С удовольствием смотрела сербские сериалы «Убийцы моего отца» и «Госслужащий», в создании которых вы участвовали как сценарист, и была восхищена уровнем, на котором они сняты. Как маленькая Сербия смогла поднять кинематограф на такой уровень? В чём ключ успеха?
Скажем так, удачные обстоятельства. Больше всего горжусь «Убийцами» — это был первый сериал, и я знаю, сколько потребовалось времени, чтобы подготовиться к съёмкам. Мы получили заказ на криминальный сериал от главреда телеканала «Прва», Питера Эйнштейна, великого медиаволшебника. Мы в Сербии много смотрим криминальных сериалов, а своих не делали. Эйнштейн говорит: давайте, делайте. И мы написали первую серию. Со всем, что должно быть в криминальном сериале, не изобретая велосипед. Есть главный герой, каким он должен быть, и должна быть тайна. Когда написали эпизод «Влюблённые», не остановились, — эту историю мы будто писали для себя. Об этом достаточно говорит тот факт, что для съёмок использовались наши квартиры, а у моего автомобиля больше съёмочных дней, чем у служебного. Но мы верили, что деньги не важны.
Меня удивило, какой позитивной была реакция на сериал. Перед выпуском последней серии все мне названивали, спрашивали, кто же убийца. Я дала хороший старт, мы выпустили шесть сезонов и, даст Бог, снимем седьмой. В сериале ты обрабатываешь жизненные темы, это люди из мяса и костей, у них есть личные недостатки, но как профессионалы они чисты. Мне даже кажется, что этот сериал способствовал сближению людей и полиции. Я люблю все свои проекты, но, если бы пришлось выбирать, стрелка весов колебалась бы между «Дарой», которая важна мне лично, и «Убийцами», которые были у меня первыми.
Как и сербы в 90-х, русские сегодня столкнулись с демонизацией в западном кинематографе и «отменой» русской культуры. Можно ли сказать, что этим Запад обкрадывает сам себя?
Мне жаль того, кто не прочтёт Толстого и Достоевского, кто останется слеп. Российская культура и кинематограф настолько впечатляющие, автохтонные, огромные, что если Запад попытается их убрать, то скатится в шизофрению.

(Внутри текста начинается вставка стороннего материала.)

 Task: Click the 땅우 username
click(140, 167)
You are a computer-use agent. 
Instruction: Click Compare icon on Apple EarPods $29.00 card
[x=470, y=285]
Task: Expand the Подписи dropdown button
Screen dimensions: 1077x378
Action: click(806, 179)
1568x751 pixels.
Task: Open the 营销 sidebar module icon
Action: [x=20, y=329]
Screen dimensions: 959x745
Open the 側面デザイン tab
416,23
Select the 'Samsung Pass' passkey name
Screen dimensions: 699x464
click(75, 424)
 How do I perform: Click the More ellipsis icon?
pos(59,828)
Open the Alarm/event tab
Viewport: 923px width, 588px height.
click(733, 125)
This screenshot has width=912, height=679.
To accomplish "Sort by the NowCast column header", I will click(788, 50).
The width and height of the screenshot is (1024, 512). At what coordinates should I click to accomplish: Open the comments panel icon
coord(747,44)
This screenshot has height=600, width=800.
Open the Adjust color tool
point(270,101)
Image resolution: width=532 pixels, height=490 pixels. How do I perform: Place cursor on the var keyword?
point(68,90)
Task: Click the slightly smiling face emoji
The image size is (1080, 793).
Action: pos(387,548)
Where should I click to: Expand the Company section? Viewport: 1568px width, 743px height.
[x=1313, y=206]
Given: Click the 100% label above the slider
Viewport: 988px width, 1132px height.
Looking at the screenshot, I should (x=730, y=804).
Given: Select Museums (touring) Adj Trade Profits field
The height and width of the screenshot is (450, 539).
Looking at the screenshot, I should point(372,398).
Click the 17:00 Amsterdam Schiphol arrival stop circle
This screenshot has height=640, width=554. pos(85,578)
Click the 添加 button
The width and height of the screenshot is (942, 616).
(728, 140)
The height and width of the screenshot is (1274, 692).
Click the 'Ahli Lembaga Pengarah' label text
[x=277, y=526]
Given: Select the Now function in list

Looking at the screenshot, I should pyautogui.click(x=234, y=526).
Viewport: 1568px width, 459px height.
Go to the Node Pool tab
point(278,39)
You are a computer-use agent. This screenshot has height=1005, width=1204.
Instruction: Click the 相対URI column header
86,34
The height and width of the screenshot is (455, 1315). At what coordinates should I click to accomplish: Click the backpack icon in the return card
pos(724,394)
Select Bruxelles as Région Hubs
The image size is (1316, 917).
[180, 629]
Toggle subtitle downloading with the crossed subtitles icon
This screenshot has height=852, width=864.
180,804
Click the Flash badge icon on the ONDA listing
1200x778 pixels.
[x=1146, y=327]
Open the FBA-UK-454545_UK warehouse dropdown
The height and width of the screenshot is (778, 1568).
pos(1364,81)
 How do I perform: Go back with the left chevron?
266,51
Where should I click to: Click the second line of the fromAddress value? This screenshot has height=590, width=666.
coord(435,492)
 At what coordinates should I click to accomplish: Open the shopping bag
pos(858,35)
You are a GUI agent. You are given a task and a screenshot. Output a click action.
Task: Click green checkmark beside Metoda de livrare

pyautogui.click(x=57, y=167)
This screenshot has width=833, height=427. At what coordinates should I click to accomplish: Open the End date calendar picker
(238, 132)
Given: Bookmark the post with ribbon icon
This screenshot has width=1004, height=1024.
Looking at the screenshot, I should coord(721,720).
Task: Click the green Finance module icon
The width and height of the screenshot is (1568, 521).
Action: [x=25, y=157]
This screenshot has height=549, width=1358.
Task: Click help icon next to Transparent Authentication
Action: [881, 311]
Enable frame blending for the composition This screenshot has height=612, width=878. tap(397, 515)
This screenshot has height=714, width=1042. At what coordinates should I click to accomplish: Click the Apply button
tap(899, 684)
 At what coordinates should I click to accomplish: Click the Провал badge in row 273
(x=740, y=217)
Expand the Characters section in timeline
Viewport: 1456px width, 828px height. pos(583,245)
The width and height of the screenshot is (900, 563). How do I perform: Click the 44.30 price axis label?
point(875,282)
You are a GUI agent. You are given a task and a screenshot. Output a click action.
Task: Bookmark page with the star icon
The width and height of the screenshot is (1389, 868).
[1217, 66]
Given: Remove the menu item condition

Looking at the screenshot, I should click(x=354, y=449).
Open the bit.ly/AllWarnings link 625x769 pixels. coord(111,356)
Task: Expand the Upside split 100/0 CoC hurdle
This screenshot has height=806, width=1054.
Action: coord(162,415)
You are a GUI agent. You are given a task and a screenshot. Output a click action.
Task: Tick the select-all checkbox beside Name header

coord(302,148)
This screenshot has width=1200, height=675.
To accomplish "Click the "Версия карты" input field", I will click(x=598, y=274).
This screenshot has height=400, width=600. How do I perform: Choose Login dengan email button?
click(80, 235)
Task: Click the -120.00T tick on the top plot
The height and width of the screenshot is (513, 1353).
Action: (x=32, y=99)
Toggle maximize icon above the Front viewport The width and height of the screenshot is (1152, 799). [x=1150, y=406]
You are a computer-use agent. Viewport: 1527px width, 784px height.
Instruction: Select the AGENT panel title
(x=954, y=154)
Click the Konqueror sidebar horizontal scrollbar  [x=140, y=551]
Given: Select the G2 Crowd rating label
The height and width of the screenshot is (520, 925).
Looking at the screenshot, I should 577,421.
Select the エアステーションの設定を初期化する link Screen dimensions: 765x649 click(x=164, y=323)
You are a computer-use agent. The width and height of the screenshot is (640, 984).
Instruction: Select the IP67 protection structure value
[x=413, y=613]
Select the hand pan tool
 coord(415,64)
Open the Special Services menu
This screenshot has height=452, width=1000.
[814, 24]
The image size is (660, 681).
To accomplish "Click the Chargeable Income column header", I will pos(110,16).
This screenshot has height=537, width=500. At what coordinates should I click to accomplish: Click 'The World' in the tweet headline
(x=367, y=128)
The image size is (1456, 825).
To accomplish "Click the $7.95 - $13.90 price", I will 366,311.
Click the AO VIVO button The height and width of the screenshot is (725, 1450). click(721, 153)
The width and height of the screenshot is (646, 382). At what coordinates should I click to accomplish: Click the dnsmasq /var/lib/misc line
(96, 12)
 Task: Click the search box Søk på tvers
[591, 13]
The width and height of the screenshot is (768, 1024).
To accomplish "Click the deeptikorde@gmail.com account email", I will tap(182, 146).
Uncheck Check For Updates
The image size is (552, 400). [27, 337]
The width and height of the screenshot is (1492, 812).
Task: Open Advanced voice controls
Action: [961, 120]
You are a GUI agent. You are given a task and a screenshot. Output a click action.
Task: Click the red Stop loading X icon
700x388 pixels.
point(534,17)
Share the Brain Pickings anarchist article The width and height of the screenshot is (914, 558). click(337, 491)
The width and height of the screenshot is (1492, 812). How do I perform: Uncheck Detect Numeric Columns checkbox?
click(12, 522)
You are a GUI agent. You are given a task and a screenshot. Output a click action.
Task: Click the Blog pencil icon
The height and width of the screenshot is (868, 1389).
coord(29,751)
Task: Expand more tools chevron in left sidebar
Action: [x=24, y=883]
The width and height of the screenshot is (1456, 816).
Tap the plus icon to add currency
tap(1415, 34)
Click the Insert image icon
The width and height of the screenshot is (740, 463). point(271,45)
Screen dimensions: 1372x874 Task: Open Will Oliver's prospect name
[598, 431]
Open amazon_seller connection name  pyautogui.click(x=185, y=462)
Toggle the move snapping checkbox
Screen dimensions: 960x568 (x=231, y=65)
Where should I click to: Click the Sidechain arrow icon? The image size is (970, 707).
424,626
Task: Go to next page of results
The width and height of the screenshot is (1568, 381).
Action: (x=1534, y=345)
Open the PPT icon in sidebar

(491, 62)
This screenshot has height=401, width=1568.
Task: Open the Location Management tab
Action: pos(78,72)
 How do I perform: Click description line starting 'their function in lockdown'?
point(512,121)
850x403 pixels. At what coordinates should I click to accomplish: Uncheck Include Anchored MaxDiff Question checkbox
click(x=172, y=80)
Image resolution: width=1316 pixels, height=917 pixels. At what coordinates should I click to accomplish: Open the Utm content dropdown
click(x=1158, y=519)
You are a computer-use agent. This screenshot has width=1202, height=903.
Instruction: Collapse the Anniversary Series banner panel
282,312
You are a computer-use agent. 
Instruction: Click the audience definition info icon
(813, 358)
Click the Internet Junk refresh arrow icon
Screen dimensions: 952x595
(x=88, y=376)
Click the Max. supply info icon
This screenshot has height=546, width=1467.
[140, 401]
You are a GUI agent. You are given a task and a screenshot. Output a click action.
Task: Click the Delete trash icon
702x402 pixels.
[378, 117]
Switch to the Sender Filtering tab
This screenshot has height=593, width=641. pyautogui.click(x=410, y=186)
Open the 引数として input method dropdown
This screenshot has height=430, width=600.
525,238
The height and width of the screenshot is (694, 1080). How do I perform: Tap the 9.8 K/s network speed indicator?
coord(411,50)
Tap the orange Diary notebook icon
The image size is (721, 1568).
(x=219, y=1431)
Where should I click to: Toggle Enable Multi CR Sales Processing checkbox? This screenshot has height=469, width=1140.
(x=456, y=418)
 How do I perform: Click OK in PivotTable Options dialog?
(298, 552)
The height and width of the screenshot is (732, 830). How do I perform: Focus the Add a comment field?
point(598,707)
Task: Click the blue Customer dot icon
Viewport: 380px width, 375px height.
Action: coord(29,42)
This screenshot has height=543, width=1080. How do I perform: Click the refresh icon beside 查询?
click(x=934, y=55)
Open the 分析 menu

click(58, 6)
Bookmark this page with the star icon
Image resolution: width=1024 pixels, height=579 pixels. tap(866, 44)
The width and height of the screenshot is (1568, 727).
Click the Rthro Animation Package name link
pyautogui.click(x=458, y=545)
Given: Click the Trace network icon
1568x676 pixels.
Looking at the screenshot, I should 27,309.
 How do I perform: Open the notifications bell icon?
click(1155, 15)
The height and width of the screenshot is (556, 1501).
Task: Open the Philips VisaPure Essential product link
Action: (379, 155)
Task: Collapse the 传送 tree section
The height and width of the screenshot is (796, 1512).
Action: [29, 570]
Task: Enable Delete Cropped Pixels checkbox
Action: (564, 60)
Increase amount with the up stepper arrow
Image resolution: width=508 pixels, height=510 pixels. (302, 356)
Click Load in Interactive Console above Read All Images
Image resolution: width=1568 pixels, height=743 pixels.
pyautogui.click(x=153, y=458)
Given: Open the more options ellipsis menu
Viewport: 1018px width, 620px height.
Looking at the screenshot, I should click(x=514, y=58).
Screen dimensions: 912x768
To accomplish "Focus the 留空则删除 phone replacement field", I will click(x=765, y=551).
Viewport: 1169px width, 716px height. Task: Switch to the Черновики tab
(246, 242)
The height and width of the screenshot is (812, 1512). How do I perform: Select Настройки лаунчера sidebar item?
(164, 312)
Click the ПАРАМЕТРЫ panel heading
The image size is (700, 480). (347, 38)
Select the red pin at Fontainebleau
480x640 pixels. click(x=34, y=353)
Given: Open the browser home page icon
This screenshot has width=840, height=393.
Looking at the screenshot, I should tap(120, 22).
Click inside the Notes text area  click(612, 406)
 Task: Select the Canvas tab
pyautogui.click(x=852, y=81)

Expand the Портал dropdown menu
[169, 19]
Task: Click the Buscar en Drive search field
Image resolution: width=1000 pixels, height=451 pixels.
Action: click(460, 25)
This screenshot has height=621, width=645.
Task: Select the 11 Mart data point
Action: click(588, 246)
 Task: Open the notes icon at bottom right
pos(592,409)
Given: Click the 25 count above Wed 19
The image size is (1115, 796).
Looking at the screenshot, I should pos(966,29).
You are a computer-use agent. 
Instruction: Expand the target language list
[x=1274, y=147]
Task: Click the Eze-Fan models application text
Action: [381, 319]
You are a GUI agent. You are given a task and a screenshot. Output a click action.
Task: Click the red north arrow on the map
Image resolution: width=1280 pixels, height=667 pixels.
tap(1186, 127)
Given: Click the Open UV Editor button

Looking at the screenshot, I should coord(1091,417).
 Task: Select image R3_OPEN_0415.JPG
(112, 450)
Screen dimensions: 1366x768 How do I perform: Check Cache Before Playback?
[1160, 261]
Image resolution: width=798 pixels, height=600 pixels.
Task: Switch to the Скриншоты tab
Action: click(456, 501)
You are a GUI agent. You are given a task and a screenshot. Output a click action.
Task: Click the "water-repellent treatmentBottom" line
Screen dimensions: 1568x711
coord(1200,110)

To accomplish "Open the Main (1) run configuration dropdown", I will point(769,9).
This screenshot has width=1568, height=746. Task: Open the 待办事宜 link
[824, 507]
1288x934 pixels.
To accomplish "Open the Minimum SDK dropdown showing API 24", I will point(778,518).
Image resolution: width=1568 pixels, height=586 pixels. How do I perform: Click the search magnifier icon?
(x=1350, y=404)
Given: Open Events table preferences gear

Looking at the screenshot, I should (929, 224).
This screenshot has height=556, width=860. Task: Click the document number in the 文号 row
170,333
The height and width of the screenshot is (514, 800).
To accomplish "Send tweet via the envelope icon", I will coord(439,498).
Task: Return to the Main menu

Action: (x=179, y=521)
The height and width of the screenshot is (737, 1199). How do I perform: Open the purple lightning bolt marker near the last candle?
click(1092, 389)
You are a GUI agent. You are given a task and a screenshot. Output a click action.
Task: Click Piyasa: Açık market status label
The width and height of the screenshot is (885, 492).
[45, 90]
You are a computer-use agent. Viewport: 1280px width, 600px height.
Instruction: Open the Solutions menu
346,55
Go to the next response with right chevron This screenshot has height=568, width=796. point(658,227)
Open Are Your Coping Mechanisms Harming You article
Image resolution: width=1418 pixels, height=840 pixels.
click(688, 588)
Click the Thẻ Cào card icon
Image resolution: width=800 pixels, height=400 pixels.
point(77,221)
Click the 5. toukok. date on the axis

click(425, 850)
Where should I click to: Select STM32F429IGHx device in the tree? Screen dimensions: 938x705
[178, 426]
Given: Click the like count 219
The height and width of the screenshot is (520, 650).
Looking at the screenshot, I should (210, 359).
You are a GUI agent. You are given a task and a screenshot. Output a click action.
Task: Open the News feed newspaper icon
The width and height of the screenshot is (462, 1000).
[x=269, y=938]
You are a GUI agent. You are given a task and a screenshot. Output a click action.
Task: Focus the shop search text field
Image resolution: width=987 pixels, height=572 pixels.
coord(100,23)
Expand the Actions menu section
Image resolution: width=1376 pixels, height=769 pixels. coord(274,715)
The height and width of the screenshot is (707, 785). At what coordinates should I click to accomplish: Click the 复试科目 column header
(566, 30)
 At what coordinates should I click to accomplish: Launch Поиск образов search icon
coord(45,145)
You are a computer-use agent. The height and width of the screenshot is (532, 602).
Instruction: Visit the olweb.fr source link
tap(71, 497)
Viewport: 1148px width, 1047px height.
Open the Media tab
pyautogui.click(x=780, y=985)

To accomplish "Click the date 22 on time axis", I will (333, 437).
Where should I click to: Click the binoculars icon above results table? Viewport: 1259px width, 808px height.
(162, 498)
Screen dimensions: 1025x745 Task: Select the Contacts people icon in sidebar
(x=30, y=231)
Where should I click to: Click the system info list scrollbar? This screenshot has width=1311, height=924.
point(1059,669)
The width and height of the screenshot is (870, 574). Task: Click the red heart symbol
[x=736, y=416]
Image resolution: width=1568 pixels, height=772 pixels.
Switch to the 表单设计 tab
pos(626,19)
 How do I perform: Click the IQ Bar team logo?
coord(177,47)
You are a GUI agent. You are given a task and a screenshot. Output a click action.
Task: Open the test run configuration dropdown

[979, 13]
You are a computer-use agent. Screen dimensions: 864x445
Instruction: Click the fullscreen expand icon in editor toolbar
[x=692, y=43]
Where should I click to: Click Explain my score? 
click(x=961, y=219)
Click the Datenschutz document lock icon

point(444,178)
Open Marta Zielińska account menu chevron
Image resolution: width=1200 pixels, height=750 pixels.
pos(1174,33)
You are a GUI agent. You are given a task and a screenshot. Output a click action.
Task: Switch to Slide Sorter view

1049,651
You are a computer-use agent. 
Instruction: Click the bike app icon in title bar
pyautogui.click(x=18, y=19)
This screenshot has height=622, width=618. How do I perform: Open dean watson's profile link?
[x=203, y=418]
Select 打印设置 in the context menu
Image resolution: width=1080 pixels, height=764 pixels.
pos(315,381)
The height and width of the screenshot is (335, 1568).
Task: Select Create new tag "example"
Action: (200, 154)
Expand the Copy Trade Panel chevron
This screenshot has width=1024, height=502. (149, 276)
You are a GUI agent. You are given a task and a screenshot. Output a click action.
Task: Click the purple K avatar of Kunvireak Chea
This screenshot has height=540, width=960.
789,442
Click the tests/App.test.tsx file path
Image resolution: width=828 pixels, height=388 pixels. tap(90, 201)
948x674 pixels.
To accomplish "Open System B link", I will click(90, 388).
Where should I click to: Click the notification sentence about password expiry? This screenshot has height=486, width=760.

Я давно не видела европейских фильмов, которые бы меня впечатлили — всё сводится к политическим памфлетам. Тёплые человеческие истории ещё можно увидеть в российском и иранском кинематографе. Так что не думаю, что Запад выиграет, он лишь проиграет. Ему можно выразить соболезнования.
Можно ли бороться против этого и как?
Оставаться самим собой. Не тратить нервы, потому что некоторые вещи не переменить. Уверена, что благодаря цифровому обществу истинные шедевры найдут свой путь. Я бы действовала так – каждый год издавала бы 25 собраний сочинений русских писателей на разных языках. Продолжала бы идти этим путём, и кого-то бы это спасло.